The AMI shared task proposes the automatic identification of misogynous content in Italian language in Twitter. More specifically, it is organized according to two main subtasks:

  • Subtask A - Misogyny & Aggressive Behaviour Identification: a system must recognize if a text is misogynous or not, and in case of misogyny, if it expresses an aggressive attitude.

  • Subtask B - Unbiased Misogyny Identification: a system must discriminate misogynistic contents from the non-misogynistic ones, while guaranteeing the fairness of the model (in terms of unintended bias) on a synthetic dataset.

Reference

1. Poland, B. (2016). Haters: Harassment, Abuse, and Violence Online. University of Nebraska Press.

2. Hewitt, S., Tiropanis, T., and Bokhove, C. (2016). The problem of identifying misogynist language on Twitter (and other online social spaces). In Proceedings of the 8th ACM Conference on Web Science, pp. 333-335.

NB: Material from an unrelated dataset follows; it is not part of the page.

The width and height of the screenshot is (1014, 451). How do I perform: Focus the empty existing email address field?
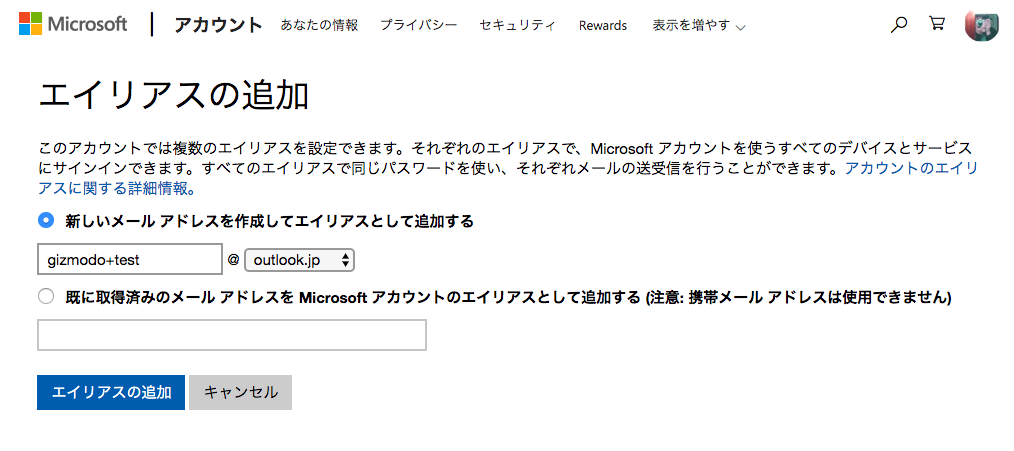coord(232,335)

3. Anzovino M., Fersini E., and Rosso P. (2018). Automatic Identification and Classification of Misogynistic Language on Twitter. In Proceedings of the International Conference on Applications of Natural Language to Information Systems (NLDB 2018). Lecture Notes in Computer Science vol 10859, pp. 57-64.

4. Dixon L., Li J., Sorensen J., Thain N., and Vasserman L. (2018). Measuring and mitigating unintended bias in text classification. In Proceedings of the 2018 AAAI/ACM Conference on AI, Ethics, and Society, pp. 67–73. ACM 2018.

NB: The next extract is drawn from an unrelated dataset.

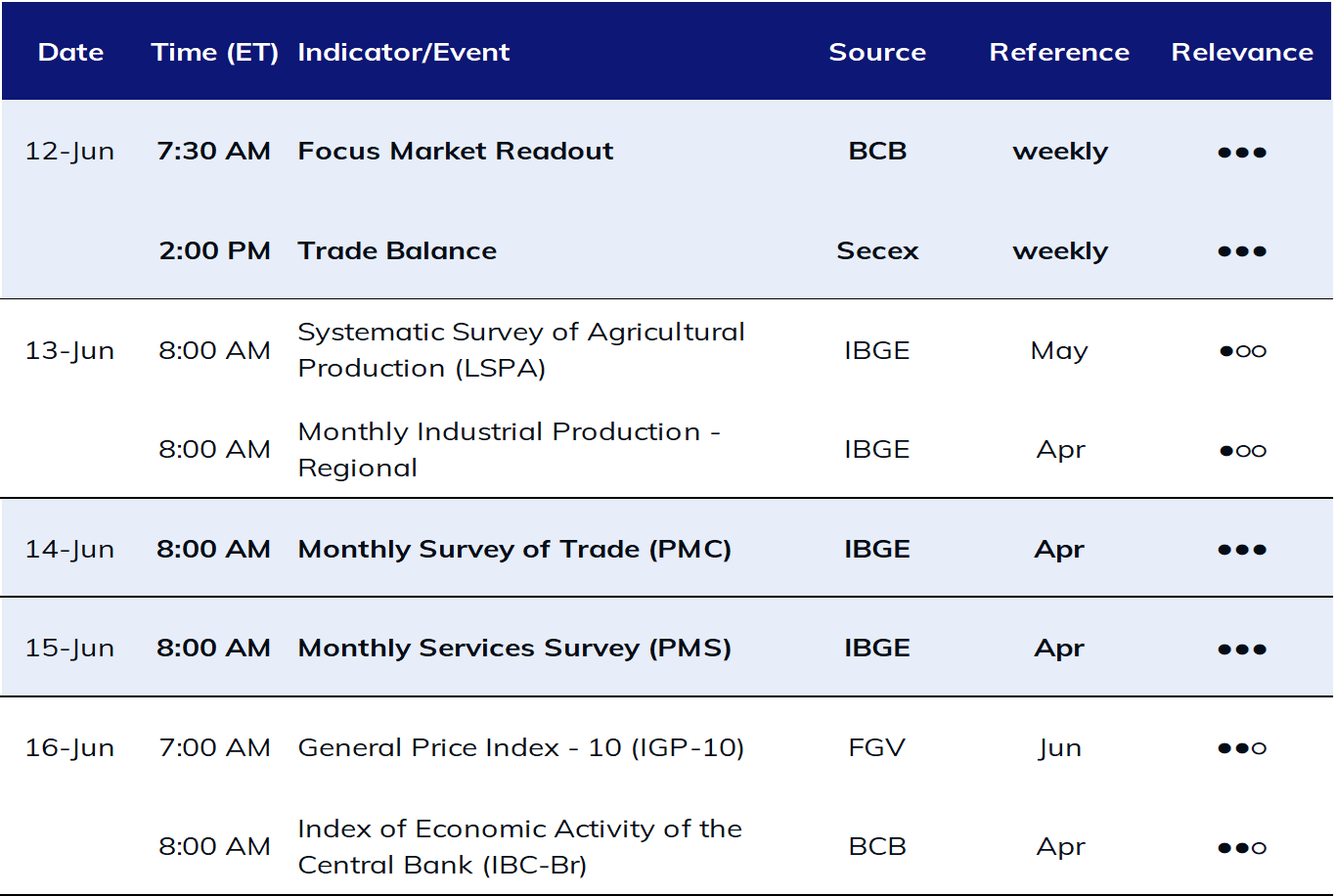The width and height of the screenshot is (1334, 896).
Task: Select Monthly Services Survey (PMS) entry
Action: [x=514, y=648]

5. Nozza D., Volpetti C., and Fersini E. (2019). Unintended Bias in Misogyny Detection. In Proceedings of the IEEE/WIC/ACM International Conference on Web Intelligence (WI ‘19), pp. 149–15.

6. Fersini E., Anzovino M., and Rosso P. (2018). Overview of the task on Automatic Misogyny Identification at IberEval. In Proceedings of the 3rd Workshop on Evaluation of Human Language Technologies for Iberian Languages (IberEval 2018). CEUR Workshop Proceedings, pp. 214-228.

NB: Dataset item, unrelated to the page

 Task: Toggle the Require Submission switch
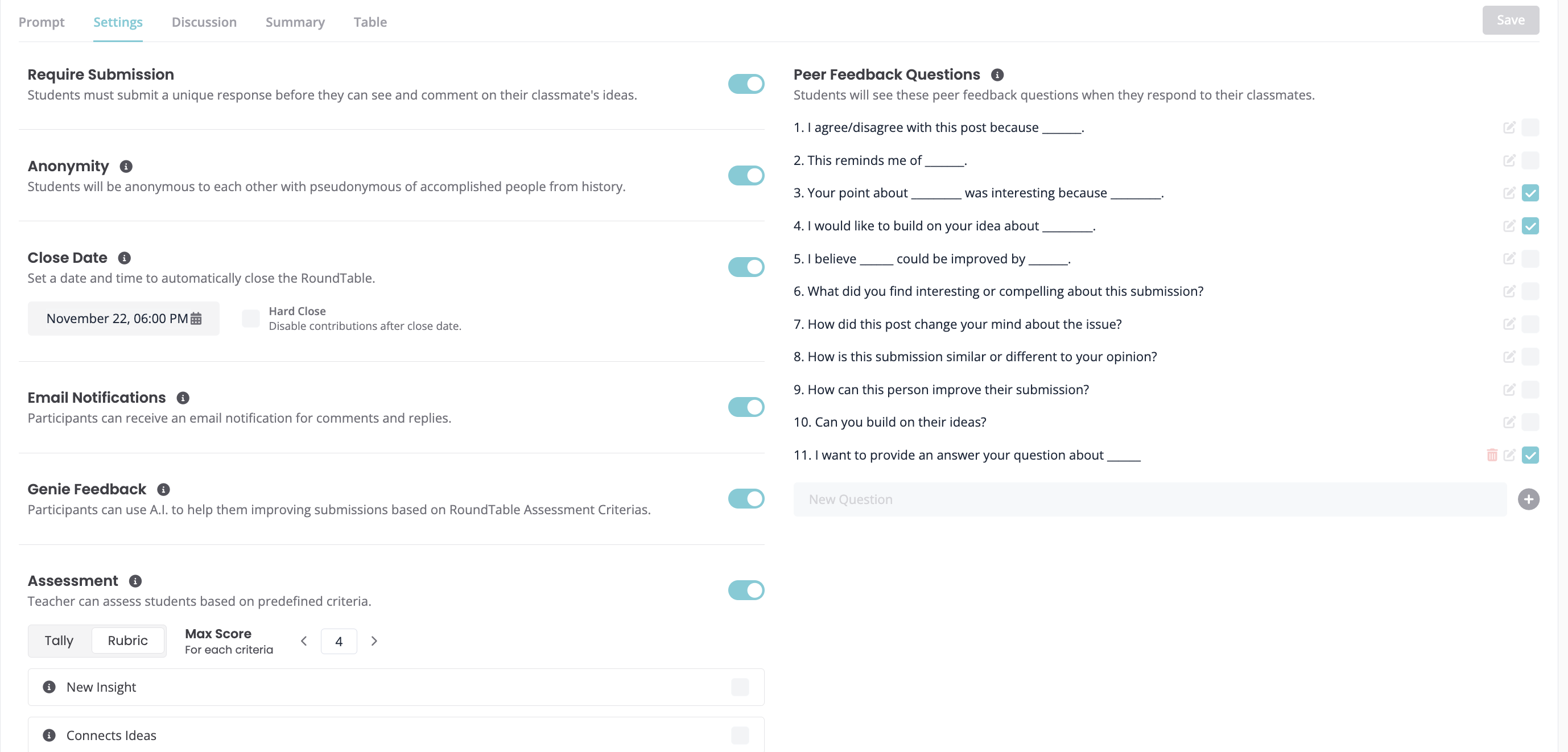pos(746,84)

7. Fersini E., Nozza D., and Rosso P. (2018). Overview of the EVALITA 2018 Task on Automatic Misogyny Identification (AMI). In Proceedings of 6th Evaluation Campaign of Natural Language Processing and Speech Tools for Italian. Final Workshop (EVALITA 2018). CEUR Workshop Proceedings.

8. Basile V., Bosco C., Fersini E., Nozza D., Patti V., Rangel Pardo F.M., Rosso P., and Sanguinetti M. (2019). SemEval-2019 Task 5: Multilingual Detection of Hate Speech Against Immigrants and Women in Twitter. In Proceedings of the 13th International Workshop on Semantic Evaluation , pp. 54–63.